Die Chefin des Reisebüros, Toni Tobianke, erklärt dazu: „Wir haben Rücklagen gebildet, wie jedes andere Unternehmen auch. Damit wäre aber, ohne staatliche Hilfe, im Spätsommer Schluss gewesen. Immerhin haben wir einen Totalausfall von 100 Prozent der Reisen Mitte März bis Anfang Juni und über 90 Prozent aller Reisen während des Sommers. Über den Winter hätten wir wieder 100 Prozent Ausfall gehabt. Das hält keiner lange durch. Ohne die Hilfen vom Staat wären wir nicht durch diese Zeit gekommen und sind sehr dankbar dafür.
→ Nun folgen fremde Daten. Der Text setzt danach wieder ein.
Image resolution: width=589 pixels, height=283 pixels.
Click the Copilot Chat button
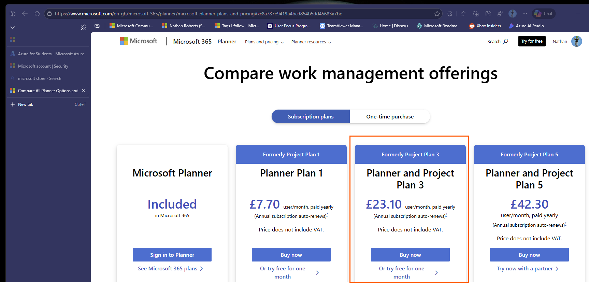(544, 14)
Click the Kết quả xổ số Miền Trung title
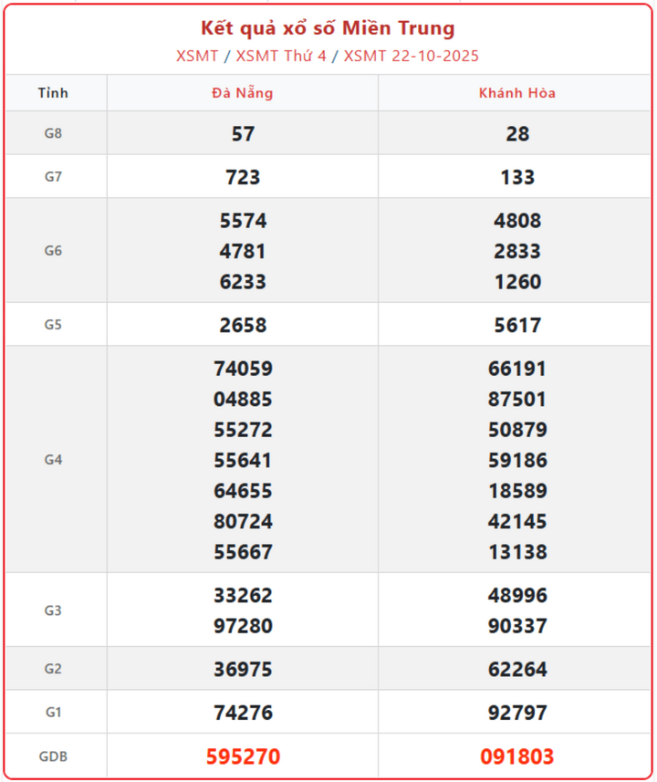 pyautogui.click(x=328, y=28)
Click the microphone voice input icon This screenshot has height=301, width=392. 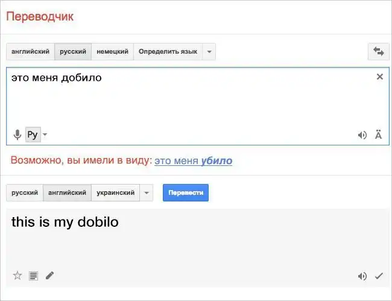17,135
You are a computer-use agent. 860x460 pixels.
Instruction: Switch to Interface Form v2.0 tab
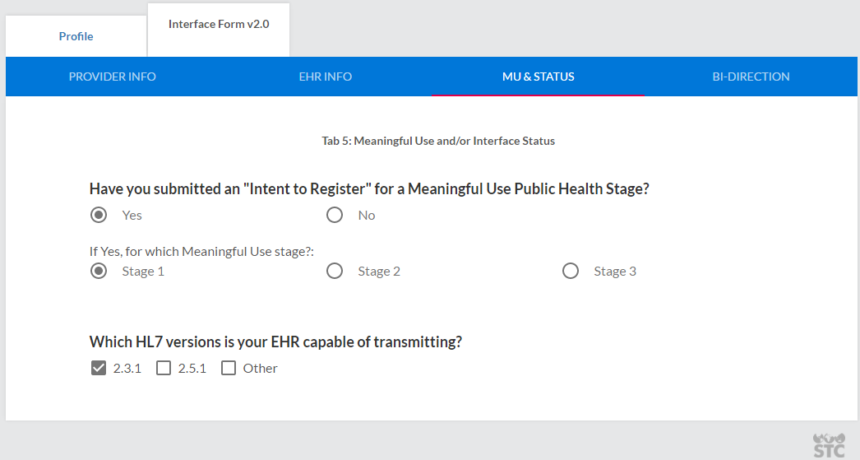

Allerdings hätten wir uns ein besseres Management und Öffnungsperspektiven für den Tourismus gewünscht – ich denke, da wurden viele Fehler gemacht.“ 

Um den Staat und die Politik überhaupt nachhaltig dafür zu sensibilisieren, dass mit dem Tourismus ein wirklich wichtiger Wirtschaftszweig stark zu leiden hat und Unterstützung benötigt, gab es im vergangenen Jahr mehrere Demonstrationen der Branchenmitarbeiter in Berlin. Eine Initiatorin dieser Proteste war Ivonne Sachert. Sie lebt für ihren Beruf und es geht ihr auch seelisch sehr nahe, dass der Tourismus und das Reisen im Moment quasi auf dem Abstellgleis stehen. Doch langsam kommt das Geschäft wieder in Fahrt. 

Ivonne Sachert selbst hat sich im April dieses Jahres in einem von Anex-Tour/Öger-Tour und Bucher veranstalteten Workshop in der Türkei davon überzeugen können, dass Reisen auch in der Pandemie sicher und erholsam sein kann. „Wir wurden alle mehrmals getestet und Abstände wurden eingehalten. Ich habe mich immer sicher und wohl in den Hotels gefühlt und wurde gut betreut.“ 

Lehrreicher Austausch

Der Austausch mit den angereisten Kollegen und dem Personal vor Ort war äußerst lehrreich, was den Umgang mit Tourismus in Coronazeiten betrifft. Momentan ist das Reisen auch noch recht günstig. „Natürlich habe ich keine Glaskugel und möchte keine Prognosen abgeben, aber wer weiß, wie die Situation in ein paar Monaten aussieht, wenn die Beschränkungen immer weiter aufgehoben werden“, überlegt die engagierte Reiseverkehrskauffrau. 

„Die Torgauer sind äußerst reiselustig – in diesem Jahr geht der Trend eindeutig auf die griechischen Inseln.“ 

Junge und ältere Menschen besuchen das Reisebüro im Herzen Torgaus. Denn eine so fachkundige Beratung wie dort findet man im Internet nicht. Da muss man sich alle Informationen selbst mühsam zusammensuchen, während man im Reisebüro einen Ansprechpartner und Berater für alle Fragen rund um das Reisen hat. Einige Reiseanbieter erheben neuerdings Beratungsgebühren in den Reisebüros. Die Gebühren werden individuell festgelegt und kommen zu den selbst zu tragenden, eventuellen Kosten für beispielsweise Visa oder Einreiseformulare, hinzu. 

„Service steht an erster Stelle“

Das Torgauer Reisebüro von Frau Tobianke hat sich dagegen entschieden. „Service steht an erster Stelle, dafür kommen die Leute ja zu uns, das darf nichts kosten“ erklärt Ivonne Sachert. Man wünscht dem kleinen Geschäft von Herzen, dass es diese turbulenten Monate einigermaßen unbeschadet übersteht und bald wieder viele Torgauerinnen und Torgauer bei ihren Reiseplänen unterstützt und Traumurlaube von der Mecklenburger Seenplatte bis auf ferne Kontinente mit seinem Rund-um-Service begleiten kann.